The Daily Caller has reported extensively about the USDA/Mexico partnership that seeks to promote taxpayer-funded nutrition assistance among eligible Mexican Americans, Mexican nationals and migrant communities in America.
“USDA and the government of Mexico have entered into a partnership to help educate eligible Mexican nationals living in the United States about available nutrition assistance,” the USDA explains in a brief paragraph on its “Reaching Low-Income Hispanics With Nutrition Assistance” web page. “Mexico will help disseminate this information through its embassy and network of approximately 50 consular offices.”
The documents Judicial Watch released Thursday shed additional light on the partnership, initiated in 2004 under the Bush administration, which Alabama Republican Sen. Jeff Sessions called a “very disturbing policy” last summer. Session has attempted to end the program. Read more from this story HERE.

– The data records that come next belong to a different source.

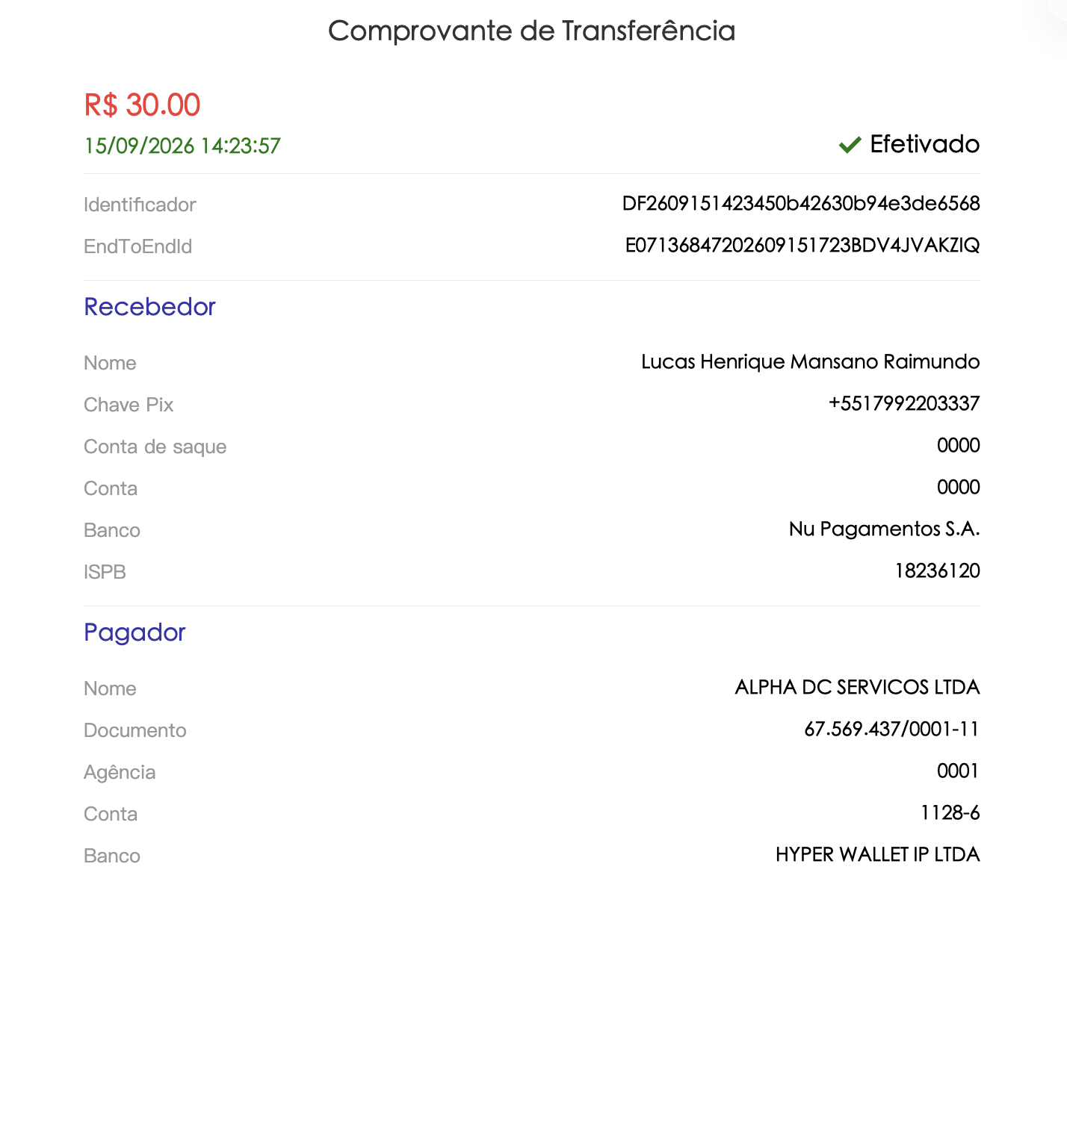Image resolution: width=1067 pixels, height=1135 pixels.
Task: Select the payer name ALPHA DC SERVICOS LTDA
Action: pyautogui.click(x=858, y=688)
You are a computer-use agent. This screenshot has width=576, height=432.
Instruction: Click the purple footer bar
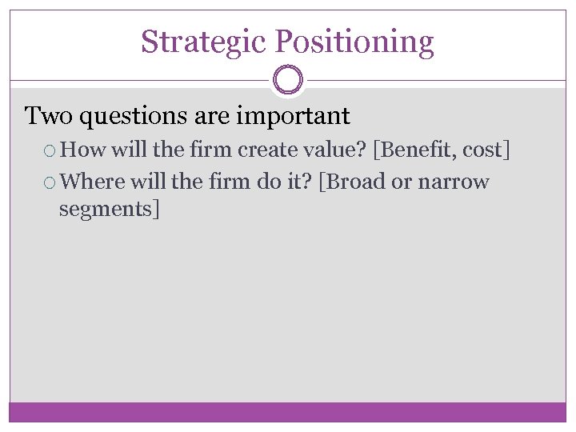(288, 411)
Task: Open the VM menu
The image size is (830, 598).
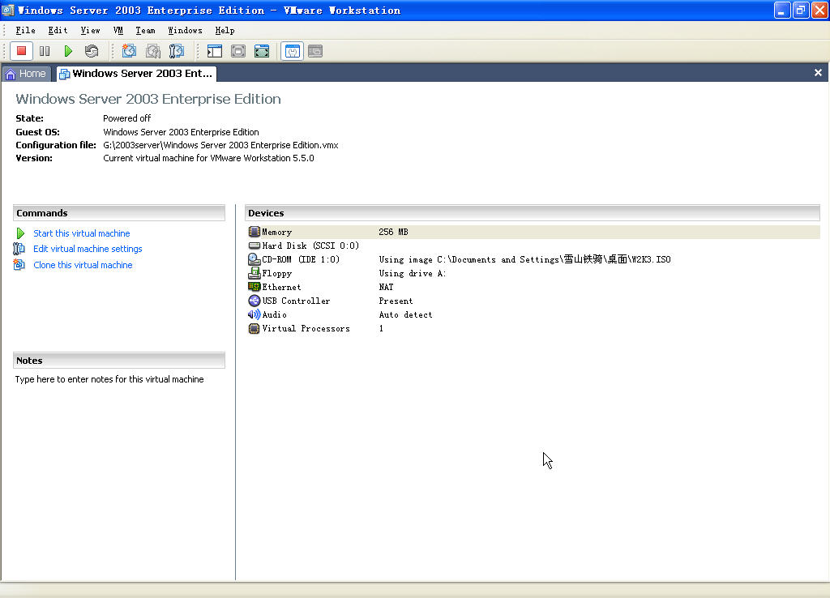Action: click(x=118, y=30)

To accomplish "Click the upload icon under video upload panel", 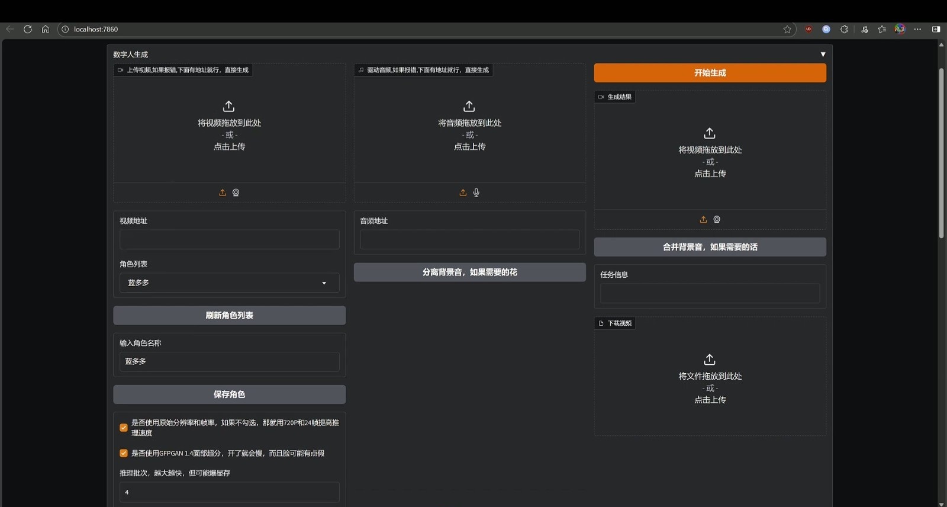I will [223, 192].
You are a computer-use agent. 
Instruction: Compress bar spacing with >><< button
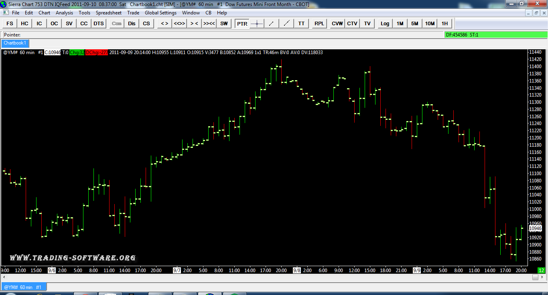[209, 24]
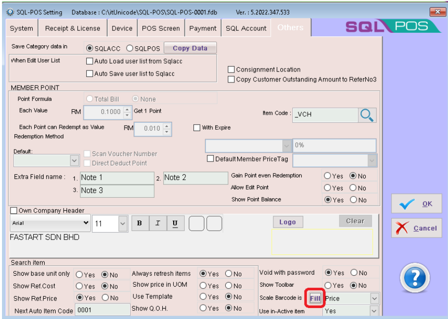Expand the Arial font name dropdown
The width and height of the screenshot is (448, 319).
point(86,224)
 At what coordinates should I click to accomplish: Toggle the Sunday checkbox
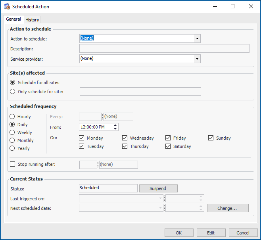[x=211, y=138]

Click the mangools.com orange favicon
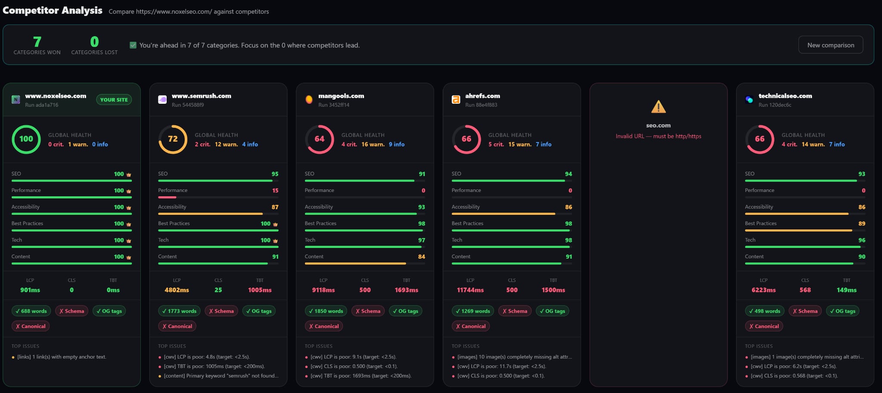(309, 99)
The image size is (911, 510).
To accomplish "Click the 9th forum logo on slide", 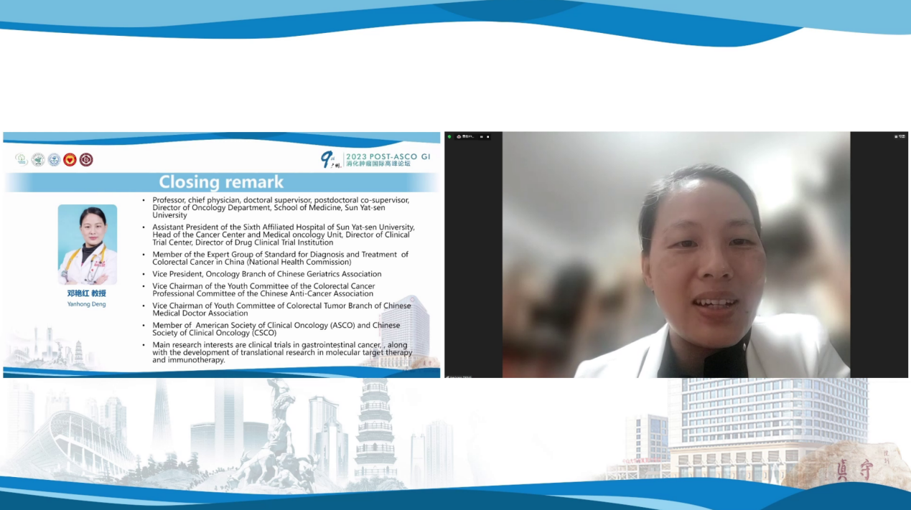I will coord(329,159).

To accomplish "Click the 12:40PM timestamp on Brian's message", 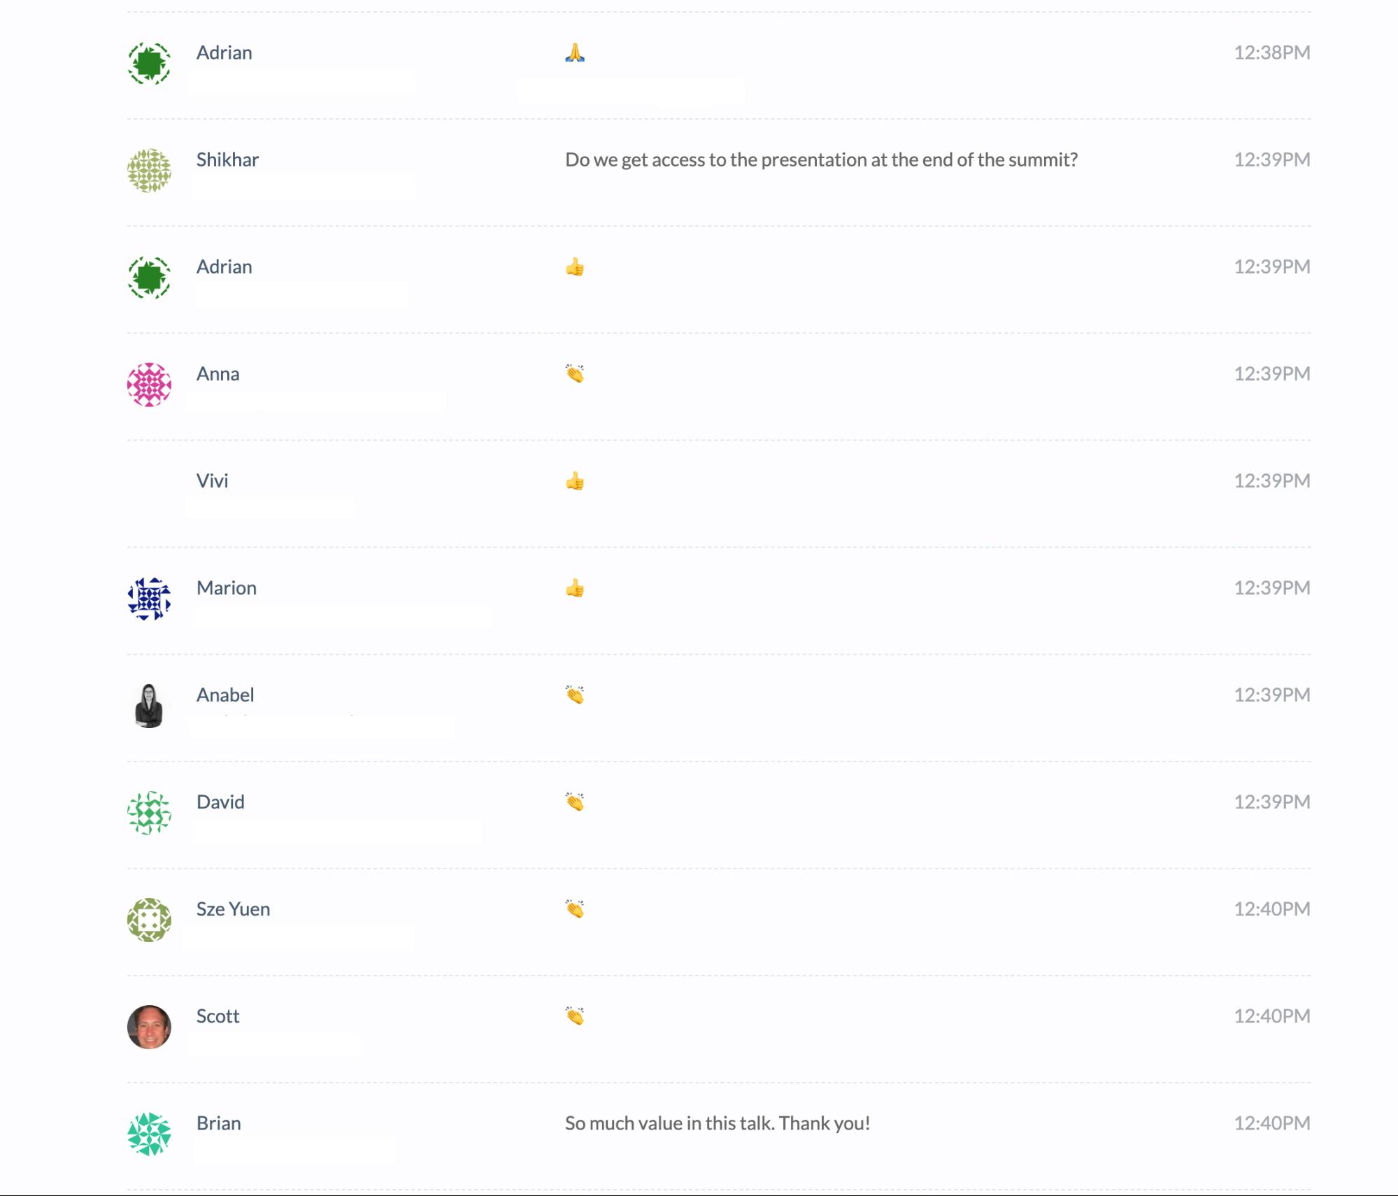I will pos(1271,1123).
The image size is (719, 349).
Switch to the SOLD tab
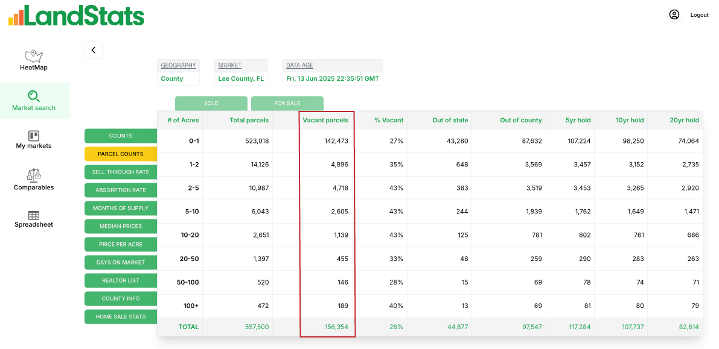click(x=211, y=104)
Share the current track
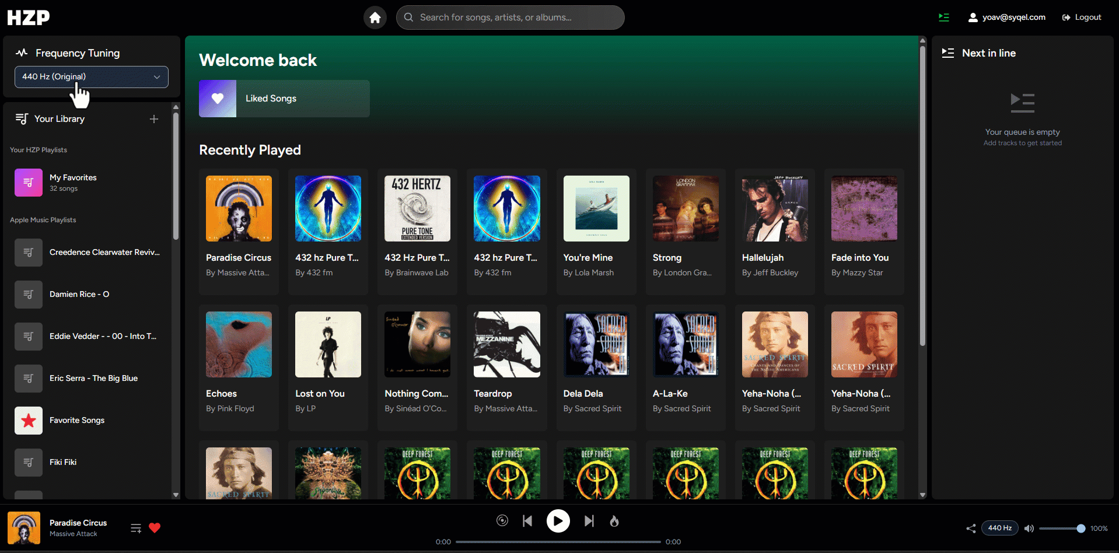The image size is (1119, 553). [x=971, y=529]
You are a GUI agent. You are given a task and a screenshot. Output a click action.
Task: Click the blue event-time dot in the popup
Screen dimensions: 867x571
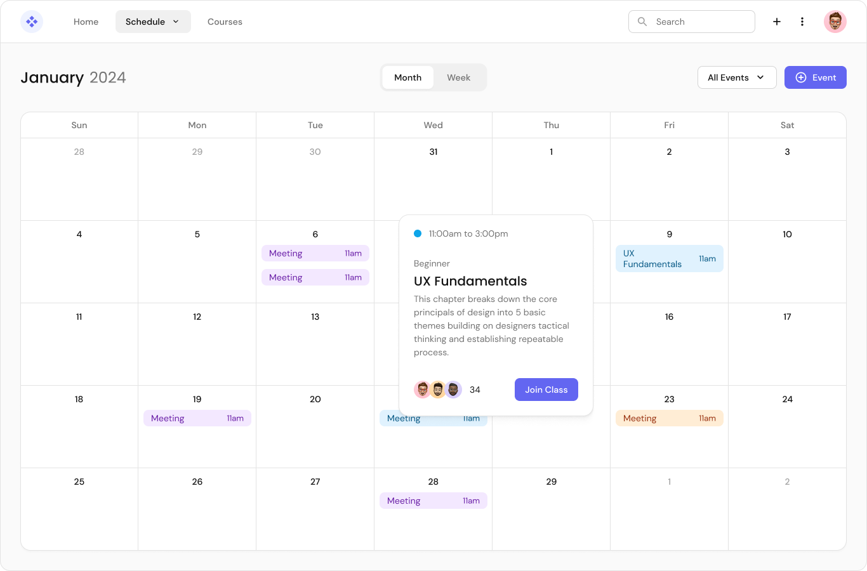pyautogui.click(x=418, y=233)
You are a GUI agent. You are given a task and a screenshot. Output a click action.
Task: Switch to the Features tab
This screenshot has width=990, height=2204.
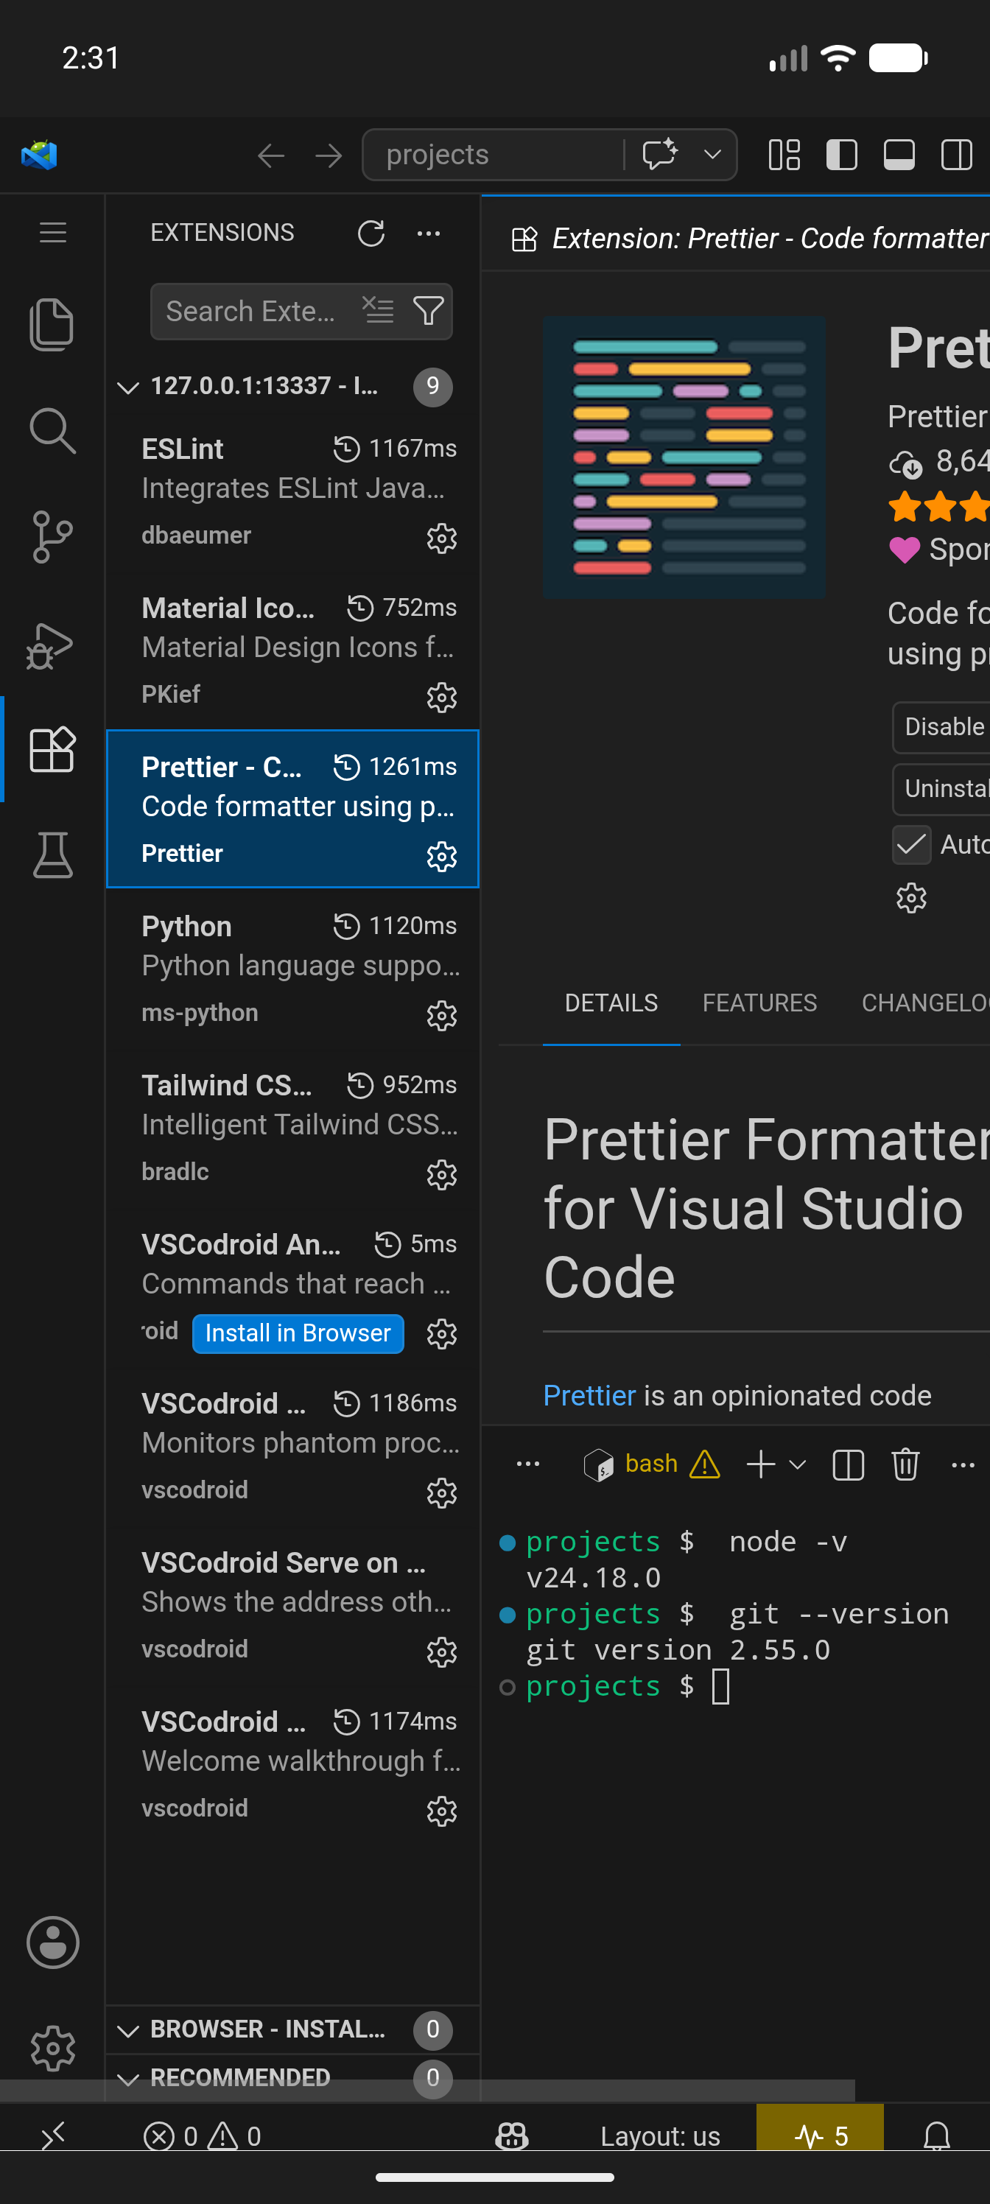tap(759, 1002)
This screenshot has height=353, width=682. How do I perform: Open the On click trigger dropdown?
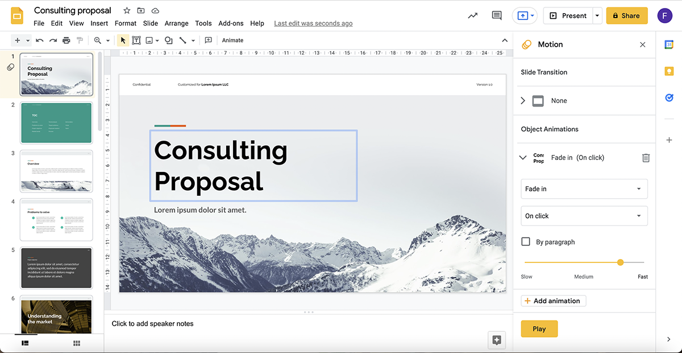[x=584, y=216]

USDA to Mexico: Illegal immigrants can have food stamps
By Joel Gehrke. With food stamp spending in the United States skyrocketing since the beginning of the recession, the Department of Agriculture is paying to promote food stamp usage to illegal immigrants for the sake of their American children, according to documents obtained by a government watchdog.
“The promotion of the food stamp program, now known as “SNAP” (Supplemental Nutrition Assistance Program), includes a Spanish-language flyer provided to the Mexican Embassy by the USDA with a statement advising Mexicans in the U.S. that they do not need to declare their immigration status in order to receive financial assistance,” Judicial Watch announced today. “Emphasized in bold and underlined, the statement reads, ‘You need not divulge information regarding your immigration status in seeking this benefit for your children.’”
The USDA said the program is designed to help American children. “[The USDA Food and Nutrition Service] understands that mixed status households may be particularly vulnerable,” FNS’ Yibo Wood wrote to Mexican embassy officials in a January 2012 email. “Many of these households contain a non-citizen parent and a citizen child.” Read more from this story HERE.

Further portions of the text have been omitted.